*Required action*
Your job is to write out each record exactly, leaving none out.

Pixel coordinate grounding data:
________

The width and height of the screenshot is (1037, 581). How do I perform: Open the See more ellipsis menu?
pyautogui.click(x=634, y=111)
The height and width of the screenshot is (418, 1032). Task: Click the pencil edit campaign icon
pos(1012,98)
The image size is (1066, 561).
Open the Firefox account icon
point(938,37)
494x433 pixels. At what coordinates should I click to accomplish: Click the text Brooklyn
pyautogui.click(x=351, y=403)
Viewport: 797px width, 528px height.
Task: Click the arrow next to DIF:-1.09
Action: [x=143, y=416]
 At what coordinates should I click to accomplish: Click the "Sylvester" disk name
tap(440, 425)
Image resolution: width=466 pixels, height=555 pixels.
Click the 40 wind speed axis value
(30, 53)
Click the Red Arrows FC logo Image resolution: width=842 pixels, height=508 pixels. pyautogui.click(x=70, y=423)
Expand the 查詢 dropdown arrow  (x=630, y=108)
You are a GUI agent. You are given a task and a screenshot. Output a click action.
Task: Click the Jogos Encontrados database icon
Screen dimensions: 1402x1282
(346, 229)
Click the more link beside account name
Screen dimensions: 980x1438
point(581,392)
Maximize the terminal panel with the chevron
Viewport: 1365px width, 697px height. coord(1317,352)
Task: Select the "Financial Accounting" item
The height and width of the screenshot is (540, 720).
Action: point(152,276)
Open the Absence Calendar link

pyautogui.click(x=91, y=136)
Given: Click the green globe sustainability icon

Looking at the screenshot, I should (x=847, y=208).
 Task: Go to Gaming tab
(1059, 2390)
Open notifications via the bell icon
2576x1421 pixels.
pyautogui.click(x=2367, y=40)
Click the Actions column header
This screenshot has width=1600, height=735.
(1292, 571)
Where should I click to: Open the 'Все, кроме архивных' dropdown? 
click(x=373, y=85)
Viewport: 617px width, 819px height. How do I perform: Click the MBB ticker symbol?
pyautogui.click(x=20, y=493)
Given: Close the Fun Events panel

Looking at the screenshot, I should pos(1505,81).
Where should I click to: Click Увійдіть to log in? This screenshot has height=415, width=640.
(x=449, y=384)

________

*Problem solution*
The width and height of the screenshot is (1037, 581). How do I perform: Open the See more ellipsis menu?
pyautogui.click(x=634, y=111)
The height and width of the screenshot is (418, 1032). Task: Click the pencil edit campaign icon
pos(1012,98)
The image size is (1066, 561).
Open the Firefox account icon
point(938,37)
494x433 pixels. At what coordinates should I click to accomplish: Click the text Brooklyn
pyautogui.click(x=351, y=403)
Viewport: 797px width, 528px height.
Task: Click the arrow next to DIF:-1.09
Action: [x=143, y=416]
 At what coordinates should I click to accomplish: Click the "Sylvester" disk name
tap(440, 425)
Image resolution: width=466 pixels, height=555 pixels.
Click the 40 wind speed axis value
(30, 53)
Click the Red Arrows FC logo Image resolution: width=842 pixels, height=508 pixels. pyautogui.click(x=70, y=423)
Expand the 查詢 dropdown arrow  (x=630, y=108)
You are a GUI agent. You are given a task and a screenshot. Output a click action.
Task: Click the Jogos Encontrados database icon
Screen dimensions: 1402x1282
(346, 229)
Click the more link beside account name
Screen dimensions: 980x1438
point(581,392)
Maximize the terminal panel with the chevron
Viewport: 1365px width, 697px height. coord(1317,352)
Task: Select the "Financial Accounting" item
The height and width of the screenshot is (540, 720).
Action: point(152,276)
Open the Absence Calendar link

pyautogui.click(x=91, y=136)
Given: Click the green globe sustainability icon

Looking at the screenshot, I should (x=847, y=208).
 Task: Go to Gaming tab
(1059, 2390)
Open notifications via the bell icon
2576x1421 pixels.
pyautogui.click(x=2367, y=40)
Click the Actions column header
This screenshot has width=1600, height=735.
(1292, 571)
Where should I click to: Open the 'Все, кроме архивных' dropdown? 
click(x=373, y=85)
Viewport: 617px width, 819px height. How do I perform: Click the MBB ticker symbol?
pyautogui.click(x=20, y=493)
Given: Close the Fun Events panel

Looking at the screenshot, I should pos(1505,81).
Where should I click to: Click Увійдіть to log in? This screenshot has height=415, width=640.
(x=449, y=384)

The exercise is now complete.